A Crisis Is Sometimes One Word Away

Steve Hamilton and Andrew Touhy

Finished, completed, ran. Any of these words could have filled in the blank in, “Congratulations you ____ the Boston Marathon!” without any incident. Unfortunately, Adidas chose ‘survived’ in an email blast sent to those who ran in the marathon.

There are three main lessons that arise from this incident:

1) Be exceedingly aware of the surrounding context of your message, and understand and anticipate the potential consequences. Due to the tragedy that occurred at the 2013 Boston Marathon in 2013 the email was insensitive, and lacked any foresight.

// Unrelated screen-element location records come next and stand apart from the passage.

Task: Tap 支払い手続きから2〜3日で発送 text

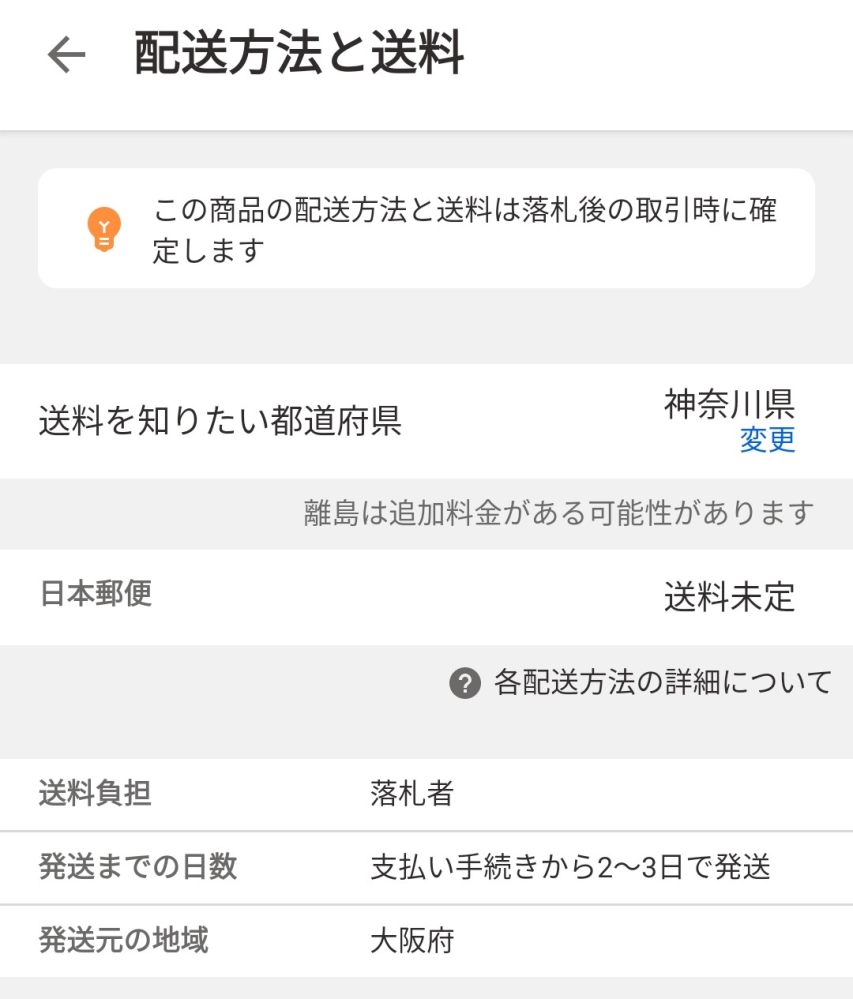Action: click(x=570, y=866)
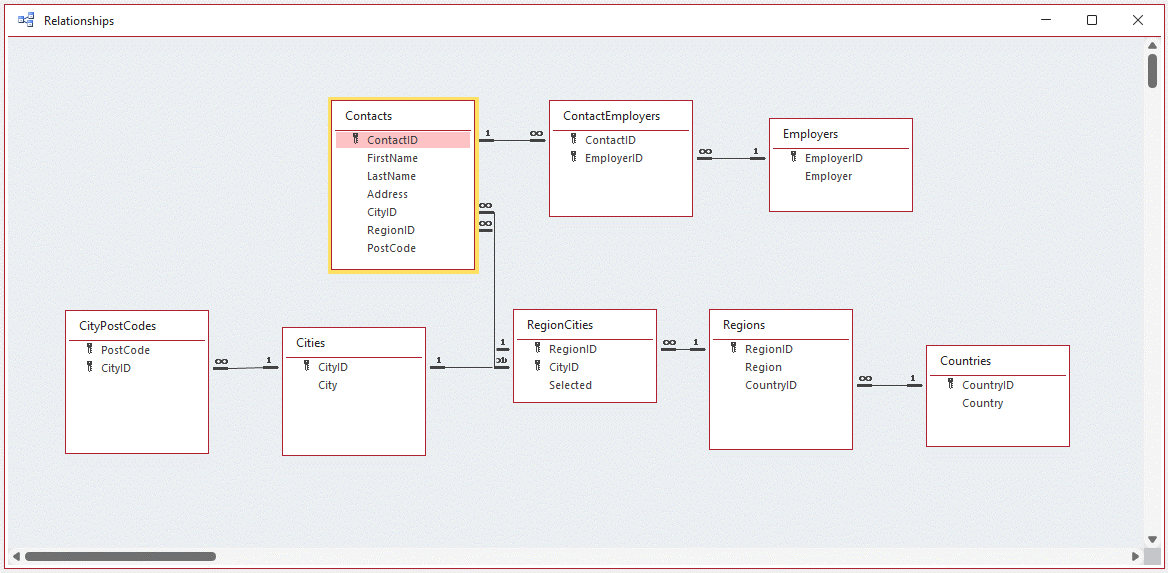Image resolution: width=1168 pixels, height=573 pixels.
Task: Click the key icon beside CityID in Cities
Action: tap(307, 367)
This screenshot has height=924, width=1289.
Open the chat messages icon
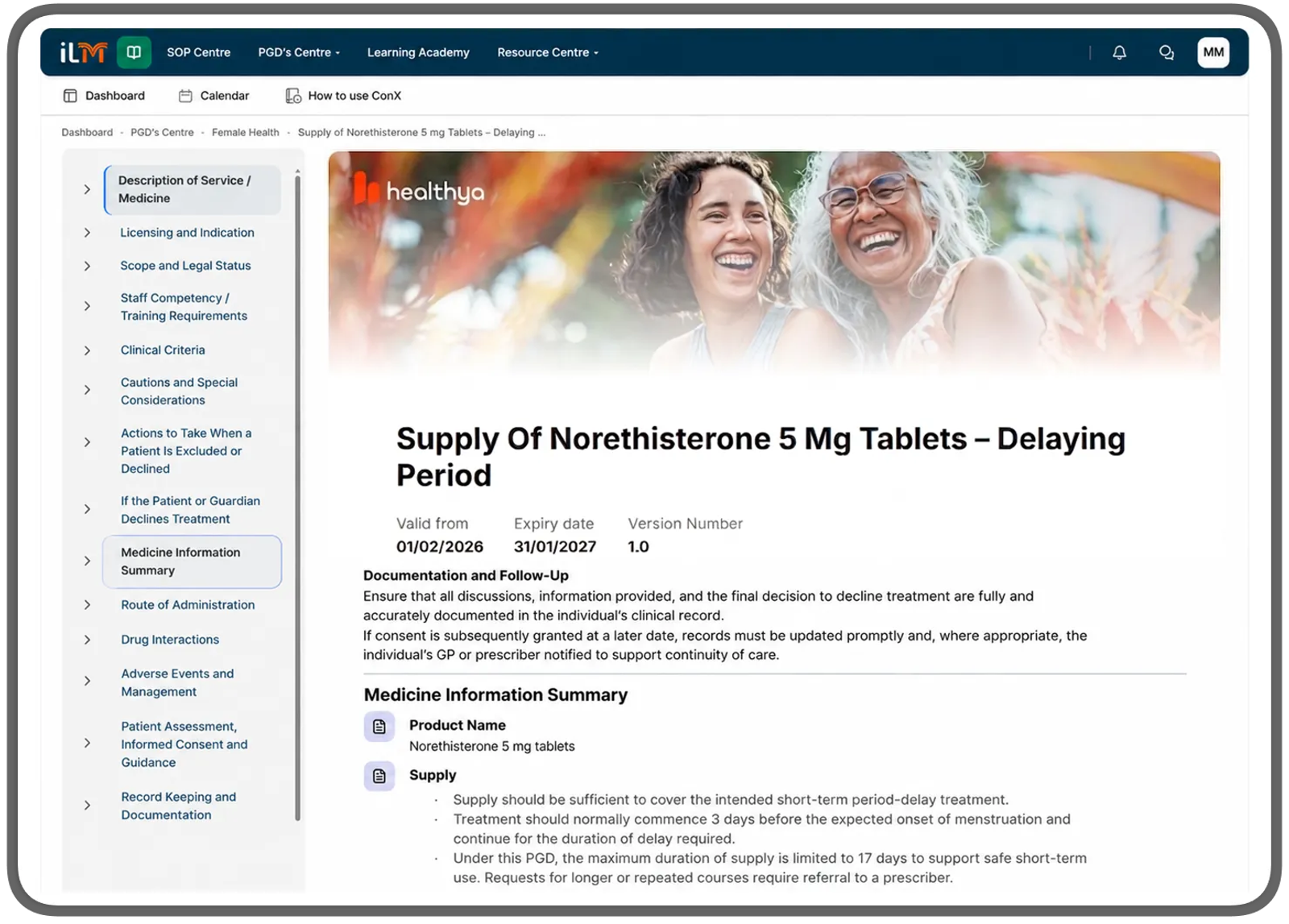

2) Your audience can be bigger than you think. What was intended to be an email to Boston marathoners quickly went viral.

3) Proofread. And again.

An Adidas spokesperson quickly offered a public apology for the company’s mistake saying,

“We are incredibly sorry. Clearly, there was no thought given to the insensitive email subject line we sent Tuesday, we deeply apologize for our mistake. The Boston Marathon is one of the most inspirational sporting events in the world. Every year we’re reminded of the hope and resiliency of the running community at this event.”

As is the common tale, crisis is often self-inflicted. By following the above takeaways, companies can avoid crisis and reputation damage.